Nationwide, the percentage of IVF cycles that result in pregnancy for women using their own eggs ranges from about 18 to 45 percent, depending on age and other factors, according to the Society for Assisted Reproductive Technology.
Yao said she and her colleagues launched this study in an effort to identify the most important factors in predicting IVF outcome. For the study, they analyzed clinical data from 665 IVF cycles performed at Stanford in 2005. They looked at 30 variables (on patient characteristics, clinical diagnoses, treatment protocol and embryo characteristics) and examined the association of each variable with IVF outcomes, as defined by results of a pregnancy test.
Going beyond previous studies, Yao's team also examined whether some factors influenced others. They found some of the variables were redundant - they didn't add any new information - but others were critical to making predictions.

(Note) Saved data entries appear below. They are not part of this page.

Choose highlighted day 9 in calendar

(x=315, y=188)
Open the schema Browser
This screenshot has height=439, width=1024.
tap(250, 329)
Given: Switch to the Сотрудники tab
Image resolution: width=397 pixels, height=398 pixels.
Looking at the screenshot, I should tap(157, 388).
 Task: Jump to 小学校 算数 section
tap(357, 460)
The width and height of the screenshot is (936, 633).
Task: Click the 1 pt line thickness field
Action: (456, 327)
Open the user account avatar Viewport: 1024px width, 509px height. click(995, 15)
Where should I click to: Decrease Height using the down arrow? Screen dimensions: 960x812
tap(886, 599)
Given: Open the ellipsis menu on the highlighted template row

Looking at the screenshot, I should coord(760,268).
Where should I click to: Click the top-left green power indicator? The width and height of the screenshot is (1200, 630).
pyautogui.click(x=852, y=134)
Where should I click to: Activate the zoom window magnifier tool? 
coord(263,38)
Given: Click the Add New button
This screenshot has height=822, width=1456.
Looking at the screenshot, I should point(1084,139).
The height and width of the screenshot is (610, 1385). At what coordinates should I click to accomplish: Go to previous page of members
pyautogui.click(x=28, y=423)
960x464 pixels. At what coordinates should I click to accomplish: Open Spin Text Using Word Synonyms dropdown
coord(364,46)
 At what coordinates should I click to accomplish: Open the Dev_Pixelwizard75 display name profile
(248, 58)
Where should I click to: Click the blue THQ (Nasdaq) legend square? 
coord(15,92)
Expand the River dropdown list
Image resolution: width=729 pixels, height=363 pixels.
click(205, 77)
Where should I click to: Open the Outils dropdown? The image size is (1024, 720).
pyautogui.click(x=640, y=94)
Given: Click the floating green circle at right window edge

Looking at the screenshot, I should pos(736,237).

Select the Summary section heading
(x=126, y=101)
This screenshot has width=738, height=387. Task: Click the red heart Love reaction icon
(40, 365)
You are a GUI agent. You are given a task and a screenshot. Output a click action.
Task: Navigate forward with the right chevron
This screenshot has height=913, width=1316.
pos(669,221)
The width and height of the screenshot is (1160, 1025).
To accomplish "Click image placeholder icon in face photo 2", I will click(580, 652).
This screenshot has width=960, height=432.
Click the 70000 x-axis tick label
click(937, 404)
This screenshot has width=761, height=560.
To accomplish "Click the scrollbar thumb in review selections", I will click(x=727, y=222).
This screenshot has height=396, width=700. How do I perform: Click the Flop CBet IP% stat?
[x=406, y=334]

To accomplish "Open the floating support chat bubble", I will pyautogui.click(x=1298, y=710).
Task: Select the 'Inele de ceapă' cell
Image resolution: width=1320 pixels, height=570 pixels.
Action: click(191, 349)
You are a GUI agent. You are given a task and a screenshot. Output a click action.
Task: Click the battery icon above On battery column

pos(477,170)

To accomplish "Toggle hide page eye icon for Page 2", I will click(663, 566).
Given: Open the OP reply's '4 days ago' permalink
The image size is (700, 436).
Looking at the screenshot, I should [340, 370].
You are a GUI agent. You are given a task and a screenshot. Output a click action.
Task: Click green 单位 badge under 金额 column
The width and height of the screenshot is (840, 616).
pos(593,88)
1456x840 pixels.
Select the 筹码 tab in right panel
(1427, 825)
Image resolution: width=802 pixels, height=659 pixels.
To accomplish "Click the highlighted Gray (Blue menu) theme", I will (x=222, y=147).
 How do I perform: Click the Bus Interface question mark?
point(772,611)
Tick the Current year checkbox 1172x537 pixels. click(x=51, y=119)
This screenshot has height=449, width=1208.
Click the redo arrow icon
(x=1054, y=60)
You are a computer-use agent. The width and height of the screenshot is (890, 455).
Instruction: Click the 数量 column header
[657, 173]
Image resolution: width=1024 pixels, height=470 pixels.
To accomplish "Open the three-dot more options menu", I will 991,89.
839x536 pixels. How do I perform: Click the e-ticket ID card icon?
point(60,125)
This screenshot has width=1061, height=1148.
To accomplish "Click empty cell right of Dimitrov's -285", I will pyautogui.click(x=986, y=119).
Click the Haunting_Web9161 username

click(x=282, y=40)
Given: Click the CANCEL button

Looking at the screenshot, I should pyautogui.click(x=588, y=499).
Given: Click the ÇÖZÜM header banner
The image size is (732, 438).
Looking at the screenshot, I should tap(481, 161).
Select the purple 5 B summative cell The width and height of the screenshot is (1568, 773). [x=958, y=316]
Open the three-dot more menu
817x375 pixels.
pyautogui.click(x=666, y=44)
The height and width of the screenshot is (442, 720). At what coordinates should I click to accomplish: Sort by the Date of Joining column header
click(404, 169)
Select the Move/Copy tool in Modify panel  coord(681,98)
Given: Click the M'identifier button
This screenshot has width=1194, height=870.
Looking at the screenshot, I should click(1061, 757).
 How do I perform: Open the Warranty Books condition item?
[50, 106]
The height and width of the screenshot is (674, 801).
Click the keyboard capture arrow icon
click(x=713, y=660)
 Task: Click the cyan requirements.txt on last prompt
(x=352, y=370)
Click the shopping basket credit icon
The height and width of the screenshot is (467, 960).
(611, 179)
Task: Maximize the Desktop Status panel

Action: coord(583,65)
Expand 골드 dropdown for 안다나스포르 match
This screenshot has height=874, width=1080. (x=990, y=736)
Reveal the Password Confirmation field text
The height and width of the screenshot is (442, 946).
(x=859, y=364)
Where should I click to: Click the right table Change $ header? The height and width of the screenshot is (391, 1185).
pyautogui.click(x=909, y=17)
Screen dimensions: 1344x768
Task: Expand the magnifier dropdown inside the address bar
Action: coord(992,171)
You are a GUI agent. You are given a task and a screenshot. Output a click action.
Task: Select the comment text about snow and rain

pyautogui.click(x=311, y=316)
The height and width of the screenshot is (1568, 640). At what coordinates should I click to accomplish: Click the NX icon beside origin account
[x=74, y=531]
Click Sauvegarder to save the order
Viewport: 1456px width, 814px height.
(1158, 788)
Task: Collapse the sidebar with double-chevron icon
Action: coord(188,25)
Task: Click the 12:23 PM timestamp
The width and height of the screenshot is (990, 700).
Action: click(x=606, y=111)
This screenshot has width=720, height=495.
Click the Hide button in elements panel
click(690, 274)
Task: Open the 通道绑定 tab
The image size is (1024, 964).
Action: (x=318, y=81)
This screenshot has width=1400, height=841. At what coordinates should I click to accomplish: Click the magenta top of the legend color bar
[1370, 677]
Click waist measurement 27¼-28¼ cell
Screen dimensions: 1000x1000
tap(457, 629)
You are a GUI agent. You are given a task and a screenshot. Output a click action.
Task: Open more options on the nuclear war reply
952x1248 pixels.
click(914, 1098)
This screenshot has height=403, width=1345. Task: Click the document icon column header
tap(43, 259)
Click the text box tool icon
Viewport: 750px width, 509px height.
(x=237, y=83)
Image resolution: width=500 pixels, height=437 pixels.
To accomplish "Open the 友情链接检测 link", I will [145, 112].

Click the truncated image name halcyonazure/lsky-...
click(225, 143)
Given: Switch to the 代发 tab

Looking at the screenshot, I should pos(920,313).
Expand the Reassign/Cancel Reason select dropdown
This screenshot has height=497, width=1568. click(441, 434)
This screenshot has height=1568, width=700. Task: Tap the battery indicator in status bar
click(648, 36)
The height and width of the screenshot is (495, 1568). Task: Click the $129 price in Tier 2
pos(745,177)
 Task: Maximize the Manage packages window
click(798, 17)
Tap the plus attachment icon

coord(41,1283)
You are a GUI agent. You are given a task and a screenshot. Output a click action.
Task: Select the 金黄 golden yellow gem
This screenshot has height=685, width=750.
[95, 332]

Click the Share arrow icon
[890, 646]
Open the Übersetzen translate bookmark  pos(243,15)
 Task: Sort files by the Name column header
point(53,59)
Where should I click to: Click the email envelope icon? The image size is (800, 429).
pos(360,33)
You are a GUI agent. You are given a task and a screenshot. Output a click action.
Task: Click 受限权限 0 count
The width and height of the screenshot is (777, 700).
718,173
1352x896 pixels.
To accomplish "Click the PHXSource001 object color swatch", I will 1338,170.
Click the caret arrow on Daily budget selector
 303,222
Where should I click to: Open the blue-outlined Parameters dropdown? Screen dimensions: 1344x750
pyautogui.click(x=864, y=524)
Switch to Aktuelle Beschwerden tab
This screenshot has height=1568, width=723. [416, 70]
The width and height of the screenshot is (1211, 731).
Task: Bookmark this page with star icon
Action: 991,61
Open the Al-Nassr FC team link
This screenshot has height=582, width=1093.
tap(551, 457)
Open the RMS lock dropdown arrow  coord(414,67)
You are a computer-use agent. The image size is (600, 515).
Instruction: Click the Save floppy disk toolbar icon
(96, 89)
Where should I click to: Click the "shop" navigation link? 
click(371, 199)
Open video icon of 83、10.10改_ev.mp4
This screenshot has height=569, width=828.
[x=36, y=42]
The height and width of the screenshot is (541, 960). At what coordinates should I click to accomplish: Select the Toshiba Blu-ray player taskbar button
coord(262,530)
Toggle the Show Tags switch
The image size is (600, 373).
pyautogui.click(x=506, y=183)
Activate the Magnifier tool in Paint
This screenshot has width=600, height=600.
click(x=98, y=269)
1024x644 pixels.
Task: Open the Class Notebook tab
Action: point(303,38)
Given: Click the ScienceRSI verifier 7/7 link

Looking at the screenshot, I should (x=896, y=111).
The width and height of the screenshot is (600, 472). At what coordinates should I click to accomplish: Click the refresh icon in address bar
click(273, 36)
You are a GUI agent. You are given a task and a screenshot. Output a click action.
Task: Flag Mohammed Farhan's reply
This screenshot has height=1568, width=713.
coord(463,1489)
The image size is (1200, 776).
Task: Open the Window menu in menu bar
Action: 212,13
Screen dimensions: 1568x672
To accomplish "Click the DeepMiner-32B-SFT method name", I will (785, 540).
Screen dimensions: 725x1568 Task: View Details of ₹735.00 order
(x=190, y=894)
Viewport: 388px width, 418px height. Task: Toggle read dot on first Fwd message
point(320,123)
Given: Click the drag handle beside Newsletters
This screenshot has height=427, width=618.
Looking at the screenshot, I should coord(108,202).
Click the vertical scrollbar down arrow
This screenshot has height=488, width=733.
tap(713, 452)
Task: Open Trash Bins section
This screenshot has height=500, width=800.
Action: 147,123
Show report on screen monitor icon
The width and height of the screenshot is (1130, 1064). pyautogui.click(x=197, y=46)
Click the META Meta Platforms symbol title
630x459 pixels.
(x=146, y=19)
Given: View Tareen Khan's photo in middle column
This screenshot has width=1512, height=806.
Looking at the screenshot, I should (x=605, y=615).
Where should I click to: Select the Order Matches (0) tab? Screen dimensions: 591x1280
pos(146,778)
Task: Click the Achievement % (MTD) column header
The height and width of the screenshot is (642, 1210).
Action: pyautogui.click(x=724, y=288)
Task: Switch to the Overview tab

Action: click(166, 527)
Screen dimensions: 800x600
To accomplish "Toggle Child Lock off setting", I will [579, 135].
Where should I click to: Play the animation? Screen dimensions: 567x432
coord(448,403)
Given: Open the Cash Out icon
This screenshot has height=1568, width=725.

The researchers found that four factors - total number of embryos, number of eight-cell embryos, percentage of embryos that stopped dividing and would die, and the woman's follicle-stimulating hormone level, a measurement that estimates ovarian function - were most important in determining a woman's chance of becoming pregnant. The four together were 70 percent accurate in predicting whether the current IVF cycle would result in a pregnancy.
The researchers also found that these four factors were more predictive than any single measure of the actual transferred embryo(s). An individual embryo could meet all the criteria for a transfer, but if the IVF cycle produced a small number of embryos, few eight-cell embryos and a high percentage of embryos that stopped dividing, the woman's chance of getting pregnant could actually be quite low.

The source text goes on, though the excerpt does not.